### PASSAGE PROVIDED
※ ※ ※
Inside Pitch Magazine, Fall 2012

Inside Interview: Lou Piniella

Sweet (really!) Lou

By Jeff Zurcher
Lou PiniellaOne grey and breezy mid-February day in Tampa, a tall, tan man in his late 60s strolls casually down his driveway. On his body, he wears a white t-shirt and black running pants. On his feet, nothing. Left hand holds a leaf-blower. Right hand is offered to me in greeting, as he says in a friendly-but-matter-offact-fashion: “Hi. I’m Lou.”

This, to be sure, is not the same manner in which he introduced himself to MLB umpires from time to time. But this indeed is the very same Lou Piniella (the one who younger baseball fans know – thanks to ESPN clips and online videos – more for his entertaining encounters with umps than for his success as a MLB player and manager).

Or…is it?

Piniella’s passion, energy, and emotion have all been well-documented and widely witnessed. What is less known – and perhaps unknown to anyone not close to Piniella – is this confession:

“Basically, I’m a little shy, and I – “

I interrupt: “Wait, you’re a little shy?!”

“Yeah, I’m a little shy…I don’t like the limelight too much, you know?”

“You think there are many umpires who would have thought you’re shy?” I ask. We both laugh.

“Well, you know (here, Piniella pauses and chuckles again), umpires are characters too. And it takes two to tango, remember. But I’ve changed my focus on a lot of things. You know, sports are
fun; they’re entertainment. Yeah, they’re important. But you know what? What’s really important is helping people, and that’s what I enjoy doing.”

And that’s exactly what Piniella is doing this particular February weekend. He’s hosting a celebrity golf outing – which included a dinner at his home the night before golf – to raise money for SCORE International. SCORE will use the funds to share both baseball and the Bible with young people in America and abroad.

We sit, following the outing, at a tall table in the golf club’s grill area, not far from the 18th green. All told, we’re together for 30 minutes, but the interview only takes about 20 minutes of that time. The other 10 minutes consist
of Piniella being politely interrupted by golf outing participants and volunteers.

I am glad for these interruptions. They reveal little about Lou Piniella the manager, but they speak volumes about Lou Piniella the man.

For no matter if the person stopping by the table – or, in some cases, smiling and shouting while passing by it – is a name everyone knows or a name no one knows, Piniella’s response is the same: gracious, and genuinely so.

I sit surprised. Not surprised by the person Piniella is, but surprised by the person he isn’t. Specifically, Piniella the person isn’t much like Piniella the persona portrayed on TV. Of course, Piniella himself did a few things in the past that helped to create this persona. And he’s not proud of that.
※ ※ ※
### DATA PROVIDED
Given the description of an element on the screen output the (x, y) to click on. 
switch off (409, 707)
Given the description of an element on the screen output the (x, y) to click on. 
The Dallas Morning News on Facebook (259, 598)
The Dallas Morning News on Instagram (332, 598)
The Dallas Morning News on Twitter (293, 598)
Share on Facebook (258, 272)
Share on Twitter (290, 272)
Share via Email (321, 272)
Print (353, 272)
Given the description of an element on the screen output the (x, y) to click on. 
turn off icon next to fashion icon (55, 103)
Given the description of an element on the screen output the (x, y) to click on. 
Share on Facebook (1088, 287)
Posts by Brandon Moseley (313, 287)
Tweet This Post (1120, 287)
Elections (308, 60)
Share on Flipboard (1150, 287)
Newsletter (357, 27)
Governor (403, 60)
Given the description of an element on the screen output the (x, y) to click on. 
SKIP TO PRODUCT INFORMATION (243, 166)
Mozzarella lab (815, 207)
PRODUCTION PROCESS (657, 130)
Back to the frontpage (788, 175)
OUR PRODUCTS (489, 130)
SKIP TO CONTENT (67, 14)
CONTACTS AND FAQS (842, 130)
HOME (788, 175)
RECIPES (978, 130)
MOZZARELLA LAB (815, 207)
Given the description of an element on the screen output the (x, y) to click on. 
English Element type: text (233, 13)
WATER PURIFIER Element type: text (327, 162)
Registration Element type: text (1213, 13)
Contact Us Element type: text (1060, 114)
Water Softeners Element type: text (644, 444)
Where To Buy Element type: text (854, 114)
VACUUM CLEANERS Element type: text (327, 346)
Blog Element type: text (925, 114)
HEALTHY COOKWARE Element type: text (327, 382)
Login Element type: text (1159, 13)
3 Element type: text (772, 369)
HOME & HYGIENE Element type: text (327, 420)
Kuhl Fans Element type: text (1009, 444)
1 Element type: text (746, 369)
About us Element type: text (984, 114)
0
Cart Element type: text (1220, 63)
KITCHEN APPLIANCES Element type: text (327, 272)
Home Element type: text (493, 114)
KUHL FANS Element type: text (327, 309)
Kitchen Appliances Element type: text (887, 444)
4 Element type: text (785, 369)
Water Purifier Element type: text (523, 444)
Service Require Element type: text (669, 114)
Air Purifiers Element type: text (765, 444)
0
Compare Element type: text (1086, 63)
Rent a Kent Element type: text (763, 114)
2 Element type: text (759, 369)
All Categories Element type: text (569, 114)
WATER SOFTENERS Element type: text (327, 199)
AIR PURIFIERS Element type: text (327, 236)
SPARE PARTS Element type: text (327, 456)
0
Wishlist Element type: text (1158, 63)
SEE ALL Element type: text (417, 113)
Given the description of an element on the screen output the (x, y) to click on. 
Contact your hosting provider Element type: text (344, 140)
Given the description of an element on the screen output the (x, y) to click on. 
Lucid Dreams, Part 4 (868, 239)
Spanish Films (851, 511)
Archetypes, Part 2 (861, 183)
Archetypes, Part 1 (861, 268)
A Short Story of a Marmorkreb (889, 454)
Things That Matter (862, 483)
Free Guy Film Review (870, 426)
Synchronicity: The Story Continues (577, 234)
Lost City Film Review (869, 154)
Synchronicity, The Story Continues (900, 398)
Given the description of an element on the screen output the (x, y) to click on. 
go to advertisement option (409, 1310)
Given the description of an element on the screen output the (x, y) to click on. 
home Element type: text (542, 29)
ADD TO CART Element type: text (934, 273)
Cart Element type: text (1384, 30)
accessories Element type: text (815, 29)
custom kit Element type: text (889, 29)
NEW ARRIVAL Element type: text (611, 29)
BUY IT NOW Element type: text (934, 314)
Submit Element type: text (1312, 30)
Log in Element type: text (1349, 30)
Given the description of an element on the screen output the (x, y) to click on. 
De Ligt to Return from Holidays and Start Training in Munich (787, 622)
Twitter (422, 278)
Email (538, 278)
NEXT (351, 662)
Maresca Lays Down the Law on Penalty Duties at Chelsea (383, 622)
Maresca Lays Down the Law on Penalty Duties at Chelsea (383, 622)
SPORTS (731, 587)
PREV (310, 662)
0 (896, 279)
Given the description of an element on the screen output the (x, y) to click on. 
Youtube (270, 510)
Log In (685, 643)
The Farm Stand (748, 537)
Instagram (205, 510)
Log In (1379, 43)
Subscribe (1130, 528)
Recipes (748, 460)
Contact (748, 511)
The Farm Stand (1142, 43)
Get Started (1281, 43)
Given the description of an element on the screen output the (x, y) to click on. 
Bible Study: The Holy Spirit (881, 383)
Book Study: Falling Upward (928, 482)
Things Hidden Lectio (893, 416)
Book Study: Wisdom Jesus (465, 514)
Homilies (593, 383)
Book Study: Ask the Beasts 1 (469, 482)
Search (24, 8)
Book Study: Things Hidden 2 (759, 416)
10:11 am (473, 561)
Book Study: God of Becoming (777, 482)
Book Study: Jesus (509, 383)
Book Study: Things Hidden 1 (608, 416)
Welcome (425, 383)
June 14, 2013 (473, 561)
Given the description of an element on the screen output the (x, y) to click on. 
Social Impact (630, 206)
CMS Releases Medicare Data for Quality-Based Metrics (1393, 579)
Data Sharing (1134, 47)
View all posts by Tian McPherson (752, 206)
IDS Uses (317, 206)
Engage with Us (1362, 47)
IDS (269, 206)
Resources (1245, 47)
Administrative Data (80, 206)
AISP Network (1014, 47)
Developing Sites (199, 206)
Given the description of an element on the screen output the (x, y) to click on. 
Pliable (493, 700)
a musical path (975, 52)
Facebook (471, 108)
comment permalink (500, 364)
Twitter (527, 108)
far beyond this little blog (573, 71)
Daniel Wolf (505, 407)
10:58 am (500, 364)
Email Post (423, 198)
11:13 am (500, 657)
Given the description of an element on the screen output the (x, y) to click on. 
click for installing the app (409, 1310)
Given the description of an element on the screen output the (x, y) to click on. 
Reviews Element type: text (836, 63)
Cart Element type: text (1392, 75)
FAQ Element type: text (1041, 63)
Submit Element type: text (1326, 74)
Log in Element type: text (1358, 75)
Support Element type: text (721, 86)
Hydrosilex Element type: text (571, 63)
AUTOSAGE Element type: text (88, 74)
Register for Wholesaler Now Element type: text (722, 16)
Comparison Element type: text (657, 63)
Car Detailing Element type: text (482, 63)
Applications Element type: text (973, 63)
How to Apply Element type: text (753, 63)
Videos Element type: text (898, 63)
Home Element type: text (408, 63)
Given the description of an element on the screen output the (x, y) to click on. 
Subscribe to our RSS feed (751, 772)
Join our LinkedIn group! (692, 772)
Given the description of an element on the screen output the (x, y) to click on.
※ ※ ※
### WHAT THIS EXERCISE ASKS
[1] In the Lou Piniella interview, which organization did his celebrity golf outing raise money for?
[2] Extend the Lou Piniella interview, picking up right after its final sentence.
The entries were taken from a different source.

### EXERCISE RESPONSES
[1] SCORE International

[2]
“Look, if there’s one thing in my whole career I would erase, it would be those sort of things (altercations with players, umpires, the media). I see myself once in a while on ESPN…and I don’t like myself for that. But what are you gonna do? Let me tell you this…when I first started managing, in 1986, Mr. Steinbrenner called me into his office and said, “Look, your number one job is to win. Number two, your job is to put fannies into seats – so if you get kicked out of a ballgame, put on a nice show for the
fans, you know what I mean?’”

Just then a lady stops by the table, gives Piniella a peck on the cheek and says, “Thank you, darling, and thank Anita (Piniella’s wife) for us.” “Thank you,” Pinella replies.

Lou and Anita Piniella have been married nearly 50 years, and Lou calls her his cornerstone:

“As I was listening to Andy Benes talk last night, I was reflecting back on my career – and you’ve gotta have a good wife. It’s not an easy living, being a professional baseball player. You’ve got 81 road games and are gone six to seven weeks for spring training. You’re tired, and when you’re not going good, you get a little more irritable (we both laugh). So you’re wife’s gotta be a rock, you know?”

“I went to a Catholic school, and I’ve always believed in God – there’s no question about that. But at the same time, I didn’t have a much deeper foundation than that. But through a lot of prayer from Anita and through Bible study groups I’ve done with her, I’ve found out what’s really, really, really important – and this gives me more peace, more serenity. You know, I’m really at peace with myself.”

Another woman Piniella beams when asked about is his mother, Margaret, who died in late January of this year “My mother encouraged me. She always told me to keep believing in myself. Plus, she knew baseball. When I was managing she’d call me and say, ‘Don’t pitch this guy’ or ‘Don’t play this guy – he’s not doing very well. So, I’d always get tips from her.” (Here, Piniella stops for a split second to reflect – and grin). “Listen, my dad worked and my mom was there for my brother and me. She encouraged me a heckuva lot, and I’m appreciative.”

Piniella grew up in West Tampa, a place that has produced many professional players, including Dwight Gooden, Gary Sheffield, and Wade Boggs. He gives credit to Tampa native Al Lopez for creating a baseball buzz in the city, especially within the
Latino community.

“Al not only played baseball in the big leagues but he also managed. You know, he was a Hall of Famer, so I think that opened up the eyes of a lot of Latin kids like me,” says Piniella.

Lopez, the son of Spanish immigrants who came to America via Cuba, caught for several teams during a MLB career that spanned 19 years, and he managed (Indians and White Sox) 18 seasons. Lopez was nicknamed “El Señor” for his courteous and classy temperament.

Piniella’s MLB career is similar to that of his hero Lopez’. Piniella played 18 seasons, and managed 23; he won the World Series twice as a player and once as a manager.

Piniella was nicknamed “Sweet Lou” for his fluid swing.

And, as it turns out, that nickname fits his personality, too.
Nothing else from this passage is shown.